EXERCISE PROMPT —
Please copy every line of the listing below word for word.

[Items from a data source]
=======

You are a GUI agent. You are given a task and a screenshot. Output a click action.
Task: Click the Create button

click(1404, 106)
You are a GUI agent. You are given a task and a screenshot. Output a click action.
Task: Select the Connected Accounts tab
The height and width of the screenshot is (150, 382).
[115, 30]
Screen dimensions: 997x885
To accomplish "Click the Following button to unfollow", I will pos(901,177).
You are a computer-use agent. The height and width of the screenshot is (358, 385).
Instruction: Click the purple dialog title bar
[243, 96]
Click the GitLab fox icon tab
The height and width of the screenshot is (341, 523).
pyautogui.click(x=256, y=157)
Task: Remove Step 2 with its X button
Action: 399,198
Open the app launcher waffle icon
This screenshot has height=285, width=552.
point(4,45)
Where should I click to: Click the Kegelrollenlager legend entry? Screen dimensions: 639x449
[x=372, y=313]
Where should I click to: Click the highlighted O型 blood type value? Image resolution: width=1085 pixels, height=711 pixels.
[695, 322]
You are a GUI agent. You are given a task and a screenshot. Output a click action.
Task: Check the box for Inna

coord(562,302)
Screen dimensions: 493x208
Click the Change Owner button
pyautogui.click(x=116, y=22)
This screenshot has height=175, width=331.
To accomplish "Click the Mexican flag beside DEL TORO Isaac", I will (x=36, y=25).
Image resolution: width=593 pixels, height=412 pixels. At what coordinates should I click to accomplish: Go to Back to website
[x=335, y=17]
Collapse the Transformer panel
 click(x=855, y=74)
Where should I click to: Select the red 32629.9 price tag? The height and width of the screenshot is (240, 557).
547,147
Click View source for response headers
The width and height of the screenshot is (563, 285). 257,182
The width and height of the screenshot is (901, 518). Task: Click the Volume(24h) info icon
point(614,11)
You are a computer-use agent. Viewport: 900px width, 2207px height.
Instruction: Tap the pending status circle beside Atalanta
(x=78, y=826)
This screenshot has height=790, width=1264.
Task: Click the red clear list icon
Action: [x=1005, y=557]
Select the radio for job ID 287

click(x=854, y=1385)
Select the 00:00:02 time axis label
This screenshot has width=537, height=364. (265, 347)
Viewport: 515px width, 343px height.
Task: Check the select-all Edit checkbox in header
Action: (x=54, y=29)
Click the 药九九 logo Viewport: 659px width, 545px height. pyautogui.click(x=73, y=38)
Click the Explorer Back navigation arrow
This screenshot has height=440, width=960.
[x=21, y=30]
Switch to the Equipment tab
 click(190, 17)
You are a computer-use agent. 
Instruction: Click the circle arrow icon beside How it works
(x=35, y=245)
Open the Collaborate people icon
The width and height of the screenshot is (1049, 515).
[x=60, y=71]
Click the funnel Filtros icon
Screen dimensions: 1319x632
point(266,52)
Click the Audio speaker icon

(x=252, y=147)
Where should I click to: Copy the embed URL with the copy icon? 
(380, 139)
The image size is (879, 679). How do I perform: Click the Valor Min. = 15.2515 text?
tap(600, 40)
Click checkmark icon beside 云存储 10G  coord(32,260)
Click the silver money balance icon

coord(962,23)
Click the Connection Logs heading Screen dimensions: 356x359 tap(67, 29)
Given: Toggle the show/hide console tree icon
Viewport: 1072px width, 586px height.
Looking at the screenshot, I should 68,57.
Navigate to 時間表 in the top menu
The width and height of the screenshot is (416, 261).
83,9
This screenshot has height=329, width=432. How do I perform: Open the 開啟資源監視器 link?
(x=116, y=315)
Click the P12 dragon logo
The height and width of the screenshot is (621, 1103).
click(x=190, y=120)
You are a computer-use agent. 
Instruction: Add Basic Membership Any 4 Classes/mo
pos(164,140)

=======

WRITTEN RESPONSE —
You are a GUI agent. You are given a task and a screenshot. Output a click action.
Task: Click the Create button

click(1404, 106)
You are a GUI agent. You are given a task and a screenshot. Output a click action.
Task: Select the Connected Accounts tab
The height and width of the screenshot is (150, 382).
[115, 30]
Screen dimensions: 997x885
To accomplish "Click the Following button to unfollow", I will pos(901,177).
You are a computer-use agent. The height and width of the screenshot is (358, 385).
Instruction: Click the purple dialog title bar
[243, 96]
Click the GitLab fox icon tab
The height and width of the screenshot is (341, 523).
pyautogui.click(x=256, y=157)
Task: Remove Step 2 with its X button
Action: 399,198
Open the app launcher waffle icon
This screenshot has height=285, width=552.
point(4,45)
Where should I click to: Click the Kegelrollenlager legend entry? Screen dimensions: 639x449
[x=372, y=313]
Where should I click to: Click the highlighted O型 blood type value? Image resolution: width=1085 pixels, height=711 pixels.
[695, 322]
You are a GUI agent. You are given a task and a screenshot. Output a click action.
Task: Check the box for Inna

coord(562,302)
Screen dimensions: 493x208
Click the Change Owner button
pyautogui.click(x=116, y=22)
This screenshot has height=175, width=331.
To accomplish "Click the Mexican flag beside DEL TORO Isaac", I will (x=36, y=25).
Image resolution: width=593 pixels, height=412 pixels. At what coordinates should I click to accomplish: Go to Back to website
[x=335, y=17]
Collapse the Transformer panel
 click(x=855, y=74)
Where should I click to: Select the red 32629.9 price tag? The height and width of the screenshot is (240, 557).
547,147
Click View source for response headers
The width and height of the screenshot is (563, 285). 257,182
The width and height of the screenshot is (901, 518). Task: Click the Volume(24h) info icon
point(614,11)
You are a computer-use agent. Viewport: 900px width, 2207px height.
Instruction: Tap the pending status circle beside Atalanta
(x=78, y=826)
This screenshot has height=790, width=1264.
Task: Click the red clear list icon
Action: [x=1005, y=557]
Select the radio for job ID 287

click(x=854, y=1385)
Select the 00:00:02 time axis label
This screenshot has width=537, height=364. (265, 347)
Viewport: 515px width, 343px height.
Task: Check the select-all Edit checkbox in header
Action: (x=54, y=29)
Click the 药九九 logo Viewport: 659px width, 545px height. pyautogui.click(x=73, y=38)
Click the Explorer Back navigation arrow
This screenshot has height=440, width=960.
[x=21, y=30]
Switch to the Equipment tab
 click(190, 17)
You are a computer-use agent. 
Instruction: Click the circle arrow icon beside How it works
(x=35, y=245)
Open the Collaborate people icon
The width and height of the screenshot is (1049, 515).
[x=60, y=71]
Click the funnel Filtros icon
Screen dimensions: 1319x632
point(266,52)
Click the Audio speaker icon

(x=252, y=147)
Where should I click to: Copy the embed URL with the copy icon? 
(380, 139)
The image size is (879, 679). How do I perform: Click the Valor Min. = 15.2515 text?
tap(600, 40)
Click checkmark icon beside 云存储 10G  coord(32,260)
Click the silver money balance icon

coord(962,23)
Click the Connection Logs heading Screen dimensions: 356x359 tap(67, 29)
Given: Toggle the show/hide console tree icon
Viewport: 1072px width, 586px height.
Looking at the screenshot, I should 68,57.
Navigate to 時間表 in the top menu
The width and height of the screenshot is (416, 261).
83,9
This screenshot has height=329, width=432. How do I perform: Open the 開啟資源監視器 link?
(x=116, y=315)
Click the P12 dragon logo
The height and width of the screenshot is (621, 1103).
click(x=190, y=120)
You are a computer-use agent. 
Instruction: Add Basic Membership Any 4 Classes/mo
pos(164,140)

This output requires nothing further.